The announcement from the Education Ministry that they will abolish history as a stand-alone class in elementary schools came suspiciously quick after Prime Minister Zoran Zaev agreed to accept much of the Bulgarian terms laid before Macedonia. The decision is being explained as a move to streamline the classes, and other classes are also being rolled into broader programs, but the “end of history” seems to be one of the main goals of this “reform”.

Bulgaria laid a number of demands related to the rewriting of Macedonian history and the blurring of the distinction between the Macedoinan and the Bulgarian nation as conditions before it would allow the opening of EU accession talks.

The Bulgarian side insists that, in international communication we can’t say “Macedonian Government” but we should say “the Government of (North) Macedonia”. The use of adjectives and nouns such as Macedonian is not an issue, but it is an issue when they are used for “Macedonian textbooks”, “Macedonian history”, the city of Makedonski (Macedonian) Brod, Zaev said recently.

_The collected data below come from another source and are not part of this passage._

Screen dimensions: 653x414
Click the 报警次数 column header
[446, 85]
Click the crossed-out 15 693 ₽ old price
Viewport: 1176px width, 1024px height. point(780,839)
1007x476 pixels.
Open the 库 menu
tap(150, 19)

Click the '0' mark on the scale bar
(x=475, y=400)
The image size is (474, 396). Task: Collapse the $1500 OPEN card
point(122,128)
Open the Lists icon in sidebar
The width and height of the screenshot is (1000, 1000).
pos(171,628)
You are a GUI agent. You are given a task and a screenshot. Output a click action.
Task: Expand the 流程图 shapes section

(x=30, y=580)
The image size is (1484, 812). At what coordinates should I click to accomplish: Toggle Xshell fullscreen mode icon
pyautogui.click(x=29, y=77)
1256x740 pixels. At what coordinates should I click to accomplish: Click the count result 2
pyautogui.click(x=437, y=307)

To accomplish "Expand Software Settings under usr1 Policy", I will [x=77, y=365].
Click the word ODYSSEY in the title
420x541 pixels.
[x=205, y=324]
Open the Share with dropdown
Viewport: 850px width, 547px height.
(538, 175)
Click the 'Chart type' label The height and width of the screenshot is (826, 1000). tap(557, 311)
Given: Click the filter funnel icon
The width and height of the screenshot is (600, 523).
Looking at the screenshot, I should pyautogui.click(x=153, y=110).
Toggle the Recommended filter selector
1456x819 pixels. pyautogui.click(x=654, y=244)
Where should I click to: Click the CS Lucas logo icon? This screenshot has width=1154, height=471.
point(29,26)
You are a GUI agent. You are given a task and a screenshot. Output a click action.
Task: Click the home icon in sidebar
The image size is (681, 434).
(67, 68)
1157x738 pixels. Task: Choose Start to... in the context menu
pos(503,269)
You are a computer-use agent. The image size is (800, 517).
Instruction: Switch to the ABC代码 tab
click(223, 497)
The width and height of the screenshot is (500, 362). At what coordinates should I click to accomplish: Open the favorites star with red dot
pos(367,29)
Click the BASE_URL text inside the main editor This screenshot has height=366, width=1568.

The proposal to reform the education system in this way caused outrage in the public, which fears that it will turn into a push to rewrite history along the demands made by Greece and Bulgaria. Zaev agreed to accept Bulgarian positions on historic issues in the 2017 treaty he signed with Bulgarian Prime Minister Boyko Borisov, but Sofia insists that he has failed to implement this clause of the treaty, and to dissiminate the new historic positions into the broader Macedonian public.